COLLEGE STATION — Former President George W. Bush, invoking what he said were the wishes of his 90-year-old father, on Tuesday practically begged his brother Jeb to run for president.
“I can speak for 41 when I say this,” Bush said, referring to his father, George H.W. Bush, the 41st United States president. “He ought to run for president, and he would be a great president should he win.”
Bush, who was at his father’s presidential library to promote a new book he’s written about him, was careful to say that his brother, the former governor of Florida (and father of Texas Land Commissioner-elect George P. Bush) was “making a very personal decision” and could not be pressured into following his sibling and father into a White House run.
But the 43rd president pointedly shot down one of the misgivings his brother has aired publicly: that going back and forth between Bushes and Clintons (first Bill, and now possibly Hillary) highlighted a potentially worrisome trend.
“I heard him say he doesn’t like the idea of a political class, the idea of Bush, Clinton, Bush, Obama, Bush,” the former president said. “I said, 'Well, how does this sound? Bush, Clinton, Bush, Obama, Clinton.”
The crowd inside the auditorium at the George Bush Presidential Library and Museum erupted in laughter and applause.
“The point is you don’t get to pick the environment in which you run,” Bush added.
The 41st president, who now uses a wheelchair, entered the auditorium at his presidential library before the event began and took a seat next to his wife, former first lady Barbara Bush. He waved to the crowd and received a sustained standing ovation. After a serious health scare in 2012, George H.W. Bush has given up speaking engagements, so Tuesday was a rare public sighting.
George W. Bush said he was inspired to write a book about his father after learning that the last son to follow his father into the White House — John Quincy Adams — had never written a biography of John Adams, robbing history of valuable insight that only a person in that situation could deliver.
The younger Bush acknowledges in the author’s note at the front of the book that he is not attempting to offer an objective view of his father. He calls the tome a “love story — a personal portrait of the extraordinary man who I am blessed to call my dad.”
Tuesday's discussion of Bush’s new book also came off as something of a love story. It was conducted by his former chief of staff, Andrew Card, who didn’t exactly grill his former boss on stage about the controversies associated with his, or his father’s, presidency.

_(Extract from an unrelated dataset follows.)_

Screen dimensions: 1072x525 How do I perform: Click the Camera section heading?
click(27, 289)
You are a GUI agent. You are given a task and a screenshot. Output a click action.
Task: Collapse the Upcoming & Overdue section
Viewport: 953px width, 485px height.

But there were some revealing moments.
When speaking of his victory over Democrat Ann Richards in the 1994 governor’s race, George W. Bush said he does not believe he would have won had his father won his re-election race in 1992.
“I could not have run for governor had he been re-elected,” Bush said. “Imagine trying to beat a popular incumbent, and I would have been spending as much time if not most of the time defending decisions he made or distancing myself from decisions he made.”
“In an interesting way, his defeat empowered both Jeb and me to run for office,” Bush added. (Jeb Bush lost his 1994 race for Florida governor but was elected in a do-over in 1998.)
The younger ex-president also spoke of his father’s unusually warm friendship with Bill Clinton, the man who made him a one-term president. He said Clinton, whose father died in car accident before he was born, came to treat the elder Bush as a “father figure.”
Then Card asked Bush if that relationship had transferred to him.
“He calls me W and I call him Bubba,” Bush said of Clinton. “We get along fine.” He said the only two baby boomer presidents had a lot in common.
“We were both governors of Southern, Southwestern states. We both like retail politics. We both can talk a lot,” he said. “We both are members of this very exclusive club. And we both love George H.W. Bush.”
For a state and nation that hasn’t seen “W” out in public much, Tuesday’s event provided a candid and humorous glimpse of the often disarming cut-up who occupied the White House for eight years. Noting that his promotional event was part of a “distinguished author series,” Bush joked, “I don’t qualify.”
He also told the audience about the time his mother confronted him after discovering that he had taken up a nasty habit when he was 18.
“'I discovered an ash tray under your bed. You smoke!'” she told him, he said. “Dad looked at her and said, ‘So do you.’ And that was the end of the conversation.”
For years, Bush critics suggested that he wasn’t intellectually fit to be president, and 43 — who got his undergraduate degree from Yale and an MBA from Harvard — leaned into the reputation Tuesday.
Praising his father’s quick entry into the prestigious Phi Beta Kappa academic society while he was at Yale, Bush quipped, “That part of the gene pool got diluted.”